▶ **What you need to do**
Your answer should be the lines of the material that include the word "will".

▶ **Listed records**
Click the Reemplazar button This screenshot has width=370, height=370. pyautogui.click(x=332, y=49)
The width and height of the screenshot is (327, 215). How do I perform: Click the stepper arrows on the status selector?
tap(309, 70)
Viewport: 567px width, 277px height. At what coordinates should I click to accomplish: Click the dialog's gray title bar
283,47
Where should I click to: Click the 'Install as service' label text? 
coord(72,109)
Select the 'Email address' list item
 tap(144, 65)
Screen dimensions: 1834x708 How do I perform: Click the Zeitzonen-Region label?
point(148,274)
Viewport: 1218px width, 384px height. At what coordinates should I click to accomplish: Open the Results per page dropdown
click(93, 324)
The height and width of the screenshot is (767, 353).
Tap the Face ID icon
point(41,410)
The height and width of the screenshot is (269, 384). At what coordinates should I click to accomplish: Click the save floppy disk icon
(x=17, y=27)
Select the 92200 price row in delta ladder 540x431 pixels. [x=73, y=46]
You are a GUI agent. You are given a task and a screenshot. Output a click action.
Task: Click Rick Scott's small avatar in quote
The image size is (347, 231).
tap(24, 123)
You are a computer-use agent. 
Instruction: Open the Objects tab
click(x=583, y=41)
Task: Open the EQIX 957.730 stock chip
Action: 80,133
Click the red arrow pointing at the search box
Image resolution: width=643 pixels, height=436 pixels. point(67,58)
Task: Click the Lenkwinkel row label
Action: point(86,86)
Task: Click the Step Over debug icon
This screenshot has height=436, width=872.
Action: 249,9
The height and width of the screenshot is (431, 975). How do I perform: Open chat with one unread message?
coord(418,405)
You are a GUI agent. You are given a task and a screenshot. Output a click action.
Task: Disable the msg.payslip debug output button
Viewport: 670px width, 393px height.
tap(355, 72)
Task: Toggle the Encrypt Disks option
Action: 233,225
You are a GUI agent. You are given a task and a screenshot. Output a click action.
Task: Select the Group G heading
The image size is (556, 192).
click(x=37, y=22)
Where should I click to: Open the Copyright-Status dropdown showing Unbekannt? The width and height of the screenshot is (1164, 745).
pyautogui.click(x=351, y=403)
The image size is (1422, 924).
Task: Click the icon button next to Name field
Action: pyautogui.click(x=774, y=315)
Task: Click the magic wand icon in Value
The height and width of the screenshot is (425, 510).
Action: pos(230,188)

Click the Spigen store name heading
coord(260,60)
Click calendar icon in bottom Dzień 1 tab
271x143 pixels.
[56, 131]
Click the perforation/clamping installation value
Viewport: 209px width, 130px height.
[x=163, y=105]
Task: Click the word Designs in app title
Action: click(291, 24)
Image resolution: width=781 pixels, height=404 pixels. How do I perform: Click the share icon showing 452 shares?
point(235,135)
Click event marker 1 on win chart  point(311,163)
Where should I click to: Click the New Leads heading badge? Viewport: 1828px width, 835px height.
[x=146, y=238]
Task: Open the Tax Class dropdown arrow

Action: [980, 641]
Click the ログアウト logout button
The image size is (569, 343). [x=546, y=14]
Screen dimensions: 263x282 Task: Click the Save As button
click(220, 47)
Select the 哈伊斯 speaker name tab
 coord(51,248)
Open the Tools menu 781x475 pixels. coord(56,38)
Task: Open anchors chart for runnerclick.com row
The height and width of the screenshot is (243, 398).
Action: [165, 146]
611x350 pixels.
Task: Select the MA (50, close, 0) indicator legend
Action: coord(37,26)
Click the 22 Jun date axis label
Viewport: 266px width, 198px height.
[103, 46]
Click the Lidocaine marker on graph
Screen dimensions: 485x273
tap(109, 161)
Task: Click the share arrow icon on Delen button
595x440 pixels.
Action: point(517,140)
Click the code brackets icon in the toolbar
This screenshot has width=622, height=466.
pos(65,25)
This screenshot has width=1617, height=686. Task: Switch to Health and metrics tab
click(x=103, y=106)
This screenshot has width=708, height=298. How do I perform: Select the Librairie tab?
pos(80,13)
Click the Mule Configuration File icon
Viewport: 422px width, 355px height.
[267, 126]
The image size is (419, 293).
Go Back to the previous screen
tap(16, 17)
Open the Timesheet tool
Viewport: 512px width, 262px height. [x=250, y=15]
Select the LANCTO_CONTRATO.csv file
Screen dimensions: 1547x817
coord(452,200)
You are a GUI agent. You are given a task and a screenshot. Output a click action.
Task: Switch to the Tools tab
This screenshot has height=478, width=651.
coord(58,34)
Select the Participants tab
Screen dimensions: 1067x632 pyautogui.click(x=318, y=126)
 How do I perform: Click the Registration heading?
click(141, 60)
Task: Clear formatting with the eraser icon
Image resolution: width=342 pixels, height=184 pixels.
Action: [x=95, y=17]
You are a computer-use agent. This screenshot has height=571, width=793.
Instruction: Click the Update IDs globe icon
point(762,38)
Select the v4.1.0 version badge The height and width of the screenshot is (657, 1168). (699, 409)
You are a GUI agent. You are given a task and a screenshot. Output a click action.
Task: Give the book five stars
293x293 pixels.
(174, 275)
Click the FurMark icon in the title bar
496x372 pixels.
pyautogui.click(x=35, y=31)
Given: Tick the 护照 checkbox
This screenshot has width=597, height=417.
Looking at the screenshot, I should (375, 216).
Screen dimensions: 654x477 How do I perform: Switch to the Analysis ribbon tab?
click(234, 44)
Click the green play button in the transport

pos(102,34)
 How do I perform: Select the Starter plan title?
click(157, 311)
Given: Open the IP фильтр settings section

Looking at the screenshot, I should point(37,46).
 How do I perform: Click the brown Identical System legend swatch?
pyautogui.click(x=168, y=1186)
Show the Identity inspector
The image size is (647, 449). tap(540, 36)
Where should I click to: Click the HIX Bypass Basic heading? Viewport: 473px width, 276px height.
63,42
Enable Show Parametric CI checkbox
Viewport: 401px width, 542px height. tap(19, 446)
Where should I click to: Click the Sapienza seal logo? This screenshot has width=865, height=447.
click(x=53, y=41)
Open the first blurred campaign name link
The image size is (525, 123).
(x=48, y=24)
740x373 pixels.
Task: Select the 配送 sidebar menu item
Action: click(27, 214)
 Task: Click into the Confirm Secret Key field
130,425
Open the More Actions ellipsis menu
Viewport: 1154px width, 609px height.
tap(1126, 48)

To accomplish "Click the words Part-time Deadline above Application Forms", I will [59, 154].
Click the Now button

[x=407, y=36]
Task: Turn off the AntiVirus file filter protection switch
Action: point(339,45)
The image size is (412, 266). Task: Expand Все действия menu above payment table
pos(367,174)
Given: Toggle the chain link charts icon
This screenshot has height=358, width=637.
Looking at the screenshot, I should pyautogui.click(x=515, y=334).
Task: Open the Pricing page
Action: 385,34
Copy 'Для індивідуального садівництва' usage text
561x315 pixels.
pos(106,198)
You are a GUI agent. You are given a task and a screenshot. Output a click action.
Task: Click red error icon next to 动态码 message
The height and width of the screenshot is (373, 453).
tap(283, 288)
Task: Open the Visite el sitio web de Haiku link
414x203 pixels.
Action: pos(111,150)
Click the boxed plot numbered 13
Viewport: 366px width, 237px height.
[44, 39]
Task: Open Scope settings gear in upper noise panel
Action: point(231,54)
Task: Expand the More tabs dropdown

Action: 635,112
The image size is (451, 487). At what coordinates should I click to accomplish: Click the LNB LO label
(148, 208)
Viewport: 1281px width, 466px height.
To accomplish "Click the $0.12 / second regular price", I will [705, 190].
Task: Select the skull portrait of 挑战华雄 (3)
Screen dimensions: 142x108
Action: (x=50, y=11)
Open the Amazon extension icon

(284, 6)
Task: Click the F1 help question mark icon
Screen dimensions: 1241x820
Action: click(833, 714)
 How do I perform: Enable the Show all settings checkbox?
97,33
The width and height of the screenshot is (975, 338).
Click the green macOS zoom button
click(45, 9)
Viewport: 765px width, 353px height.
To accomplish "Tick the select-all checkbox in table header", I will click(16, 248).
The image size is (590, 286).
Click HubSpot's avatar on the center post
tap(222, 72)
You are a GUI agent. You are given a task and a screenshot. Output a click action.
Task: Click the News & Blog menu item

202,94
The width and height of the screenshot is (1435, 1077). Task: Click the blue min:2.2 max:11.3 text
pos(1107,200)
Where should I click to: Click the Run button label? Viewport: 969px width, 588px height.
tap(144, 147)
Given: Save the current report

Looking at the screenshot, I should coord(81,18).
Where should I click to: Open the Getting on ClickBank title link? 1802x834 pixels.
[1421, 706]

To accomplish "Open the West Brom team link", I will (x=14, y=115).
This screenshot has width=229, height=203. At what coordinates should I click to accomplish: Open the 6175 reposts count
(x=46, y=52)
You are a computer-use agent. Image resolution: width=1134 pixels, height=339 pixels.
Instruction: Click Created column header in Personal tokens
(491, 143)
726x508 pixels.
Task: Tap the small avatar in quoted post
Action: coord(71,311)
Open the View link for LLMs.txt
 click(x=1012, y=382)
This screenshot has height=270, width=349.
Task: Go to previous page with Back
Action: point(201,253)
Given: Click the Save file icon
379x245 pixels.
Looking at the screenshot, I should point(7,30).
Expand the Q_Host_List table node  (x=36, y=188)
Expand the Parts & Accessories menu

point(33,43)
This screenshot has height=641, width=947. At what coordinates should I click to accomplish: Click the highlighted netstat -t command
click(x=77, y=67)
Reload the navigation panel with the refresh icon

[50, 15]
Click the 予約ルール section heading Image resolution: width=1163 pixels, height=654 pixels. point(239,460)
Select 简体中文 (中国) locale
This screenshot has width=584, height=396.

▶ **Response**
To accomplish "Click the words Part-time Deadline above Application Forms", I will [59, 154].
To accomplish "Click the $0.12 / second regular price", I will [705, 190].
To accomplish "Tick the select-all checkbox in table header", I will click(16, 248).
To accomplish "Open the West Brom team link", I will (x=14, y=115).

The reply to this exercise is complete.